Dear Food Network Contestants,
Contrary to the old axiom, there really is such a thing as bad publicity. The producers may not have explained this to you, but when you appear on programs like Cupcake Wars, Chopped, and Challenge, they tell people your name and the name of the establishment you represent. If you have a substantial private income, complete lack of regard for the opinions of others, and really only cook professionally for funsies, please feel free to stop reading here.
If not, please note that when you appear on national television and behave like a complete bitch/jackass/whiner/pretentious niche market detail-dropping whore/shit-talking back-stabbing unjustifiably cocky bastard with zero concern for health and safety issues, etc., people like me notice. When we notice, not only do we gift you with unflattering monikers such as ‘Bitchcake Von TwatWhistler’, ‘Douchewit McDouchington’ and ‘That Boston Skank’, we also remember your real name, your face, and the restaurant you work for. And add that restaurant to the list of places we will never ever go. And then tell our friends. Who may well in turn tell their friends. And so on.
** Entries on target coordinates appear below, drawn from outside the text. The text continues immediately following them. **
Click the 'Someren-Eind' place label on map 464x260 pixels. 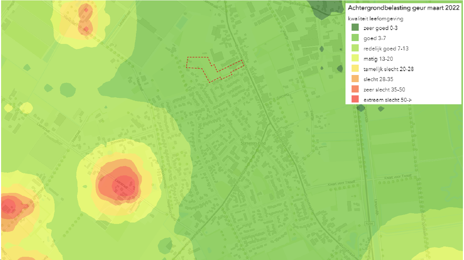click(x=254, y=143)
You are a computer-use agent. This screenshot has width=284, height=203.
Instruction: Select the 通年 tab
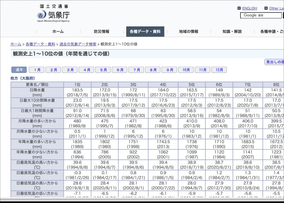[x=19, y=70]
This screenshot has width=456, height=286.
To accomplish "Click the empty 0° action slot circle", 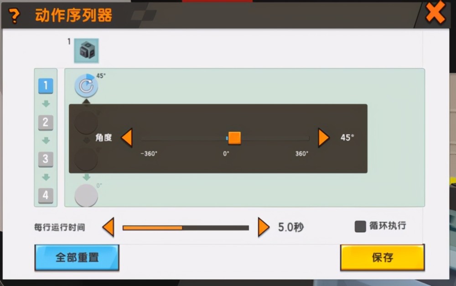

Just something to think about.
Another thing you might want to think about; deliberately antagonizing Kerry Vincent is seldom a good idea. In fact, I can’t imagine the circumstance under which that would be a good idea. So let me amend that statement to read, deliberately antagonizing Kerry Vincent is NEVER a good idea. It will earn you nothing but an opportunity to look foolish.
And finally, when you don’t win a competition, please do not walk away saying that your loss was due to the fact that the judges didn’t “get” what you were doing. If they really didn’t “get” it, it isn’t because they’re stupid, uncreative and narrow-minded; rather, it’s very likely because not all of what went on in your head made it to the plate. But most of the time, they did indeed “get” it, it just might not have been as good as you thought it was. The ability to accept this gracefully, glean the constructive tidbits from the judge’s critiques, and apply that experience to future endeavors all add up to the state most commonly referred to as “having a pair”, the achievement of which will serve you well both in and out of the kitchen for years to come.